Finally, there was no one left but his own assistants. They were waiting proudly by the cauldron for him, as if expecting some sort of special ritual, but Mansuur had no patience for that. They were nothing special, after all, just slightly less worthless than the others - useful mainly as a sort of metaphysical filler, as something that would dilute his own essence until it could fill all of He Who Comes. He had his gargoyles kill them quickly and unceremoniously, and spilled some of their blood into the cauldron.
He walked through the carnage with weary steps, heading for the dais where his gargoyles were waiting with their sharp blades. It was time, now. Time to abandon humanity for something more. Time to achieve his destiny.
The mansion began to tremble. Cracks appeared in the walls and floor, and small parts of the wall shattered in miniature explosions, sending dust and rocks across the floor. Mansuur could feel the upset of Witch Stone all throughout Ravenscar Hold.
He could think of only one person who had the power to shake the whole mansion, and reason to come here tonight. Dara was here.
"Not yet..." Mansuur hissed. Too soon, too soon! It would take time for He Who Comes to arise - not much time, maybe half an hour, but if Dara made it to this room before then, she could shatter the cauldron and kill the thing in there before it had a chance to be born.
He wouldn't let that happen, of course. He would go out and kill her, and with great pleasure. But if He Who Comes arose while he was gone...
Then he would have missed his chance. The composite soul of He Who Comes would not include Masuur of Ravenscar Hold, caste of Mystics. Masuur of Ravenscar Hold, caste of Mystics, would just be one more human casualty as He Who Comes destroyed the Demesne.

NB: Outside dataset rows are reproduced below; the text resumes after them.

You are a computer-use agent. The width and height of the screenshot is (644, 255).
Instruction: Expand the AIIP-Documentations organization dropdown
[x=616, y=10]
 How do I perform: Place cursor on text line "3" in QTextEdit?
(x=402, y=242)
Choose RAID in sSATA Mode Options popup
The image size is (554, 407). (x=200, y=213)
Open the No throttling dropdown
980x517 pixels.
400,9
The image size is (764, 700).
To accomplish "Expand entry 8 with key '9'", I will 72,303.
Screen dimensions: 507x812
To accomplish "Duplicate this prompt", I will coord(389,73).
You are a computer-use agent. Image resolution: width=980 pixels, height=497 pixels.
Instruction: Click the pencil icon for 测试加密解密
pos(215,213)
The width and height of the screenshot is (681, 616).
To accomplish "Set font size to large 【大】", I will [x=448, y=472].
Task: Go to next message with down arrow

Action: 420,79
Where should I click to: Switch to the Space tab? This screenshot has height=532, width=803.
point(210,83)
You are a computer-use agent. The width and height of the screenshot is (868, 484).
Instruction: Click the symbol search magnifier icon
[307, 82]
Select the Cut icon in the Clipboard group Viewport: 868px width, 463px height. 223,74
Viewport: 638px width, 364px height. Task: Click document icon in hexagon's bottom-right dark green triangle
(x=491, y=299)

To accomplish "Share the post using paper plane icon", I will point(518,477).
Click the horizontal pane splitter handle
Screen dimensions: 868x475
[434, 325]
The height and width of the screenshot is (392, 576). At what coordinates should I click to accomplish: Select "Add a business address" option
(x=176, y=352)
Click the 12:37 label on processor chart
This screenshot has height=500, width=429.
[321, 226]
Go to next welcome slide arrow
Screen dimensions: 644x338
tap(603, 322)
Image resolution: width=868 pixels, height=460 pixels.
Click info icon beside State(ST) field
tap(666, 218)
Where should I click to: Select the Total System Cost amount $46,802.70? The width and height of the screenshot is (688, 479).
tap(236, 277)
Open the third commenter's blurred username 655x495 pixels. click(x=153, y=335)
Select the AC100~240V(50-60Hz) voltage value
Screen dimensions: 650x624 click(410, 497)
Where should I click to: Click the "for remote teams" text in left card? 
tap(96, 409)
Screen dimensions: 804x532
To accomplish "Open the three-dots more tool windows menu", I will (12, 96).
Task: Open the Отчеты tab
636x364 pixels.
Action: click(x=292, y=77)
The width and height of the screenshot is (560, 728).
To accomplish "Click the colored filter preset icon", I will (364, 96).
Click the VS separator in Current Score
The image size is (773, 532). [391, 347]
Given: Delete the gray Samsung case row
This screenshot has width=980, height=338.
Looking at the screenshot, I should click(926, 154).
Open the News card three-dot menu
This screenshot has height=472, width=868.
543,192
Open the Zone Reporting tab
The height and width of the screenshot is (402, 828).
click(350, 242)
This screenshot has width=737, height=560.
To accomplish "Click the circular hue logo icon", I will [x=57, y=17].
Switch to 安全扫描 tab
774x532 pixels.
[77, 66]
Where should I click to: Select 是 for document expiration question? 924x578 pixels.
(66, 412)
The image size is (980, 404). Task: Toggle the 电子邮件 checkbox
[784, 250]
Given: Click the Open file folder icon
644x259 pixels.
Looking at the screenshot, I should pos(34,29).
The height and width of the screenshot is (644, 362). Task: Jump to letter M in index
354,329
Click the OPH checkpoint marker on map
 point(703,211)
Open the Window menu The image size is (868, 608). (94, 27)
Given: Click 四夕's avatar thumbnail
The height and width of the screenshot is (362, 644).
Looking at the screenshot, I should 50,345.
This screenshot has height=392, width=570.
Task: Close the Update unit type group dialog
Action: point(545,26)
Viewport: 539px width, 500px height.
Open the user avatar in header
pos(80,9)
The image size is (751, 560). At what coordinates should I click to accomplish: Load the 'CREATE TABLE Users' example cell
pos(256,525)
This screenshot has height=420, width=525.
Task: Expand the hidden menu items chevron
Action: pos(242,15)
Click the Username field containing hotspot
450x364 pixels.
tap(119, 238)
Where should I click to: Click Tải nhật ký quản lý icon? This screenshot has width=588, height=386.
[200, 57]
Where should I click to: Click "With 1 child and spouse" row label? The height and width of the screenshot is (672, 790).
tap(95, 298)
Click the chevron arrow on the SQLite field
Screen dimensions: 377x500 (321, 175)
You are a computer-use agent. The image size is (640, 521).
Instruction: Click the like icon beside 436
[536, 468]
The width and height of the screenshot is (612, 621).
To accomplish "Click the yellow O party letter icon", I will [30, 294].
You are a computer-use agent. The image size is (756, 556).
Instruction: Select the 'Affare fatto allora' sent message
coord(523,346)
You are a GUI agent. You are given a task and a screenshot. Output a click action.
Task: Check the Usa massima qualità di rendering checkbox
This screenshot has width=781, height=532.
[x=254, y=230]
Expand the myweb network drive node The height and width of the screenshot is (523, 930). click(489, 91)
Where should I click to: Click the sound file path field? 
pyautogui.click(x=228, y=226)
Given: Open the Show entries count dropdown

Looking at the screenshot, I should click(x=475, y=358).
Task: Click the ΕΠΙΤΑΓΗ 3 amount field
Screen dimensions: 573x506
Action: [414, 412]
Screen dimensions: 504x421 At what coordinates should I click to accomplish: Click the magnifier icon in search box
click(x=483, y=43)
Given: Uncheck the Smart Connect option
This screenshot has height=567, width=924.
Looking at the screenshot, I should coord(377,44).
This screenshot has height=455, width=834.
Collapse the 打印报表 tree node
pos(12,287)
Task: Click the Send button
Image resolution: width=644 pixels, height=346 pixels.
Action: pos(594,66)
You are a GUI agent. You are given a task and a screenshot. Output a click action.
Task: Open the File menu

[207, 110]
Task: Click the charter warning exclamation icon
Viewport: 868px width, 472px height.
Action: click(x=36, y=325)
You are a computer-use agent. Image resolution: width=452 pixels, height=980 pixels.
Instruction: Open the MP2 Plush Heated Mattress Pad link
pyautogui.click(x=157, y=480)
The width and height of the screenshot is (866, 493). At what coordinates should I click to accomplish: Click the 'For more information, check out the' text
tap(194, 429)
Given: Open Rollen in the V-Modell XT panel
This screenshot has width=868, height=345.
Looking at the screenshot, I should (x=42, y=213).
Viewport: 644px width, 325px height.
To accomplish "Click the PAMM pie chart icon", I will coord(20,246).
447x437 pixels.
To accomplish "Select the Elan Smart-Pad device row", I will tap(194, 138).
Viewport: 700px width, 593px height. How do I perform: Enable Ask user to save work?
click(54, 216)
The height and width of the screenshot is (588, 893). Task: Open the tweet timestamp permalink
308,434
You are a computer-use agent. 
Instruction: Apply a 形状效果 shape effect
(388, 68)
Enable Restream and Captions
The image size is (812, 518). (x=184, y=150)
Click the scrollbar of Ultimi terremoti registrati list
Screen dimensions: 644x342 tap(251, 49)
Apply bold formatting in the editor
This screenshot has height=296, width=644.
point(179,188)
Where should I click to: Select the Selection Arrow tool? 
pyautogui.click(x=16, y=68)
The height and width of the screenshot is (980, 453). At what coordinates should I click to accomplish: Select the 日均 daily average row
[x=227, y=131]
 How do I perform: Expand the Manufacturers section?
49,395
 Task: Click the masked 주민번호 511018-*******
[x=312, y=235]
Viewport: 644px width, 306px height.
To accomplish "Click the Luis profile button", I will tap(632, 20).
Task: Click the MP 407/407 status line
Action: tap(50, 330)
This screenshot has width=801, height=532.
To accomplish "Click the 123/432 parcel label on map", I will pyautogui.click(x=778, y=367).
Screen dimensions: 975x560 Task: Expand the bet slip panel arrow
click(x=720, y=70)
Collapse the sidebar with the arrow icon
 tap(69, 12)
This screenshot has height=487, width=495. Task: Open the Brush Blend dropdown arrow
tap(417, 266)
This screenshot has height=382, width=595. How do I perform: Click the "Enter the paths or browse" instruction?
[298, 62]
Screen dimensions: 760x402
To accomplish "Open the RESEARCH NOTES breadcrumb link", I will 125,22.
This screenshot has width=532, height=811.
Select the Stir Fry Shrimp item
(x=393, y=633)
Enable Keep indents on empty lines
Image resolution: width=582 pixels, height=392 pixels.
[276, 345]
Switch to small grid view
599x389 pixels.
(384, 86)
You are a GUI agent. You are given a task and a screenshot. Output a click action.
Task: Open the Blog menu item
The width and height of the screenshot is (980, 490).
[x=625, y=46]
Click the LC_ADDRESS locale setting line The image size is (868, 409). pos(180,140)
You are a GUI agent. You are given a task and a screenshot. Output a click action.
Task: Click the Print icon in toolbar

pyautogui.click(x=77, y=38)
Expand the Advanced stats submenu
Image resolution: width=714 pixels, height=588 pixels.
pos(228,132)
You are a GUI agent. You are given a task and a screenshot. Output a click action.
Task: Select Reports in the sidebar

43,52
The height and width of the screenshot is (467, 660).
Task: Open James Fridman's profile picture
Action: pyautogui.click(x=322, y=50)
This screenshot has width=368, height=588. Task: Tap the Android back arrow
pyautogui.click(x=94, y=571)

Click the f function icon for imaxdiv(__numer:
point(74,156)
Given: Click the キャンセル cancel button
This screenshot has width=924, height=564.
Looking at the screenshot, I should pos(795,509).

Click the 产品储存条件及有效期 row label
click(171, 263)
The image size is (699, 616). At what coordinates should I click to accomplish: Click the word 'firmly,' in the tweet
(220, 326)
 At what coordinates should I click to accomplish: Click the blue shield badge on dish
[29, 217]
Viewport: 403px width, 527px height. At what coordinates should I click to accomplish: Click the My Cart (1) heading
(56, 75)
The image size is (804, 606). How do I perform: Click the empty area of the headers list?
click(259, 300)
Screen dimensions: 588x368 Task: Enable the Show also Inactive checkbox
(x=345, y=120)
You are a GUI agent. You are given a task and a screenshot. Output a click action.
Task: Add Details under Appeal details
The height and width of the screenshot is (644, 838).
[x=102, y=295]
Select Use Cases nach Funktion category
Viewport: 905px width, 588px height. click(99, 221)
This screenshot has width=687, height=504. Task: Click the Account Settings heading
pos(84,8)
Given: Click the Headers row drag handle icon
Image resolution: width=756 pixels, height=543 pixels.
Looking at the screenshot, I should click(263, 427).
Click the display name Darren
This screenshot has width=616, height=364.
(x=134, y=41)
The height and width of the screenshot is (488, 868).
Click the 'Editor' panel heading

He looked helplessly at the bubbling surface of the cauldron. His destiny. His birthright. He could enter it right now, but if he did, there would be no one to keep Dara back except for his guards, those hapless fools who believed that they would have part in the ascension even though any Unhallowed Sixty-Six blood in their veins was so polluted with unworthier strains as to be all but worthless. He didn't trust them to do so much as slow Dara down. She would come here, and find him helpless as an unhatched chick in its egg...
He had always known that the rise of the conquering demon King was inevitable. It was written into the very fabric of the Demesne - four hundred years of history led to this moment, and it would not be denied. But now, for the first time, a horrible thought occurred to Mansuur - the prophesies said that the ascension would happen. Nowhere did it say that Mansuur of Ravenscar Hold, caste of Mystics, would be part of it.
He growled. No! He had not come this far to let that bunch of worthless fools that he had used as his pawns get the reward while he was denied his part in it! He would go out, kill Dara, and be back in time to add his blood to the cauldron.
"You! Stay there!" he snarled at the cauldron before running off as quickly as his tortured body would carry him.
***
There was a throng of people at the gates of Ravenscar Hold. They were a more varied lot than Mansuur's usual crowd - there was a lot of finely dressed Nobles, but there were also a large number of liveried Servants and extravagantly garbed Artists. Hangers-on, Dara immediately guessed. Not part of the inner circle. The inner circle was off doing... whatever it was that Mansuur was doing that was supposed to bring all this to a climax.
"Soldiers of the Demesne!" Rinabaar bellowed. "Let us through, or we will use whatever force is necessary to force our way in!"
The crowd shouted their defiance, waving cudgels and knives.
"Non-lethal force if possible," Rinabaar told his troops. There were about a dozen of them, his usual lawkeepers as well as some people from the western wall who he had apparently bonded with during the battles there. Dara supposed that fighting desperate battles against demonic hordes made for some very quickly-forming camaraderie. "Lethal force if necessary. Forward!"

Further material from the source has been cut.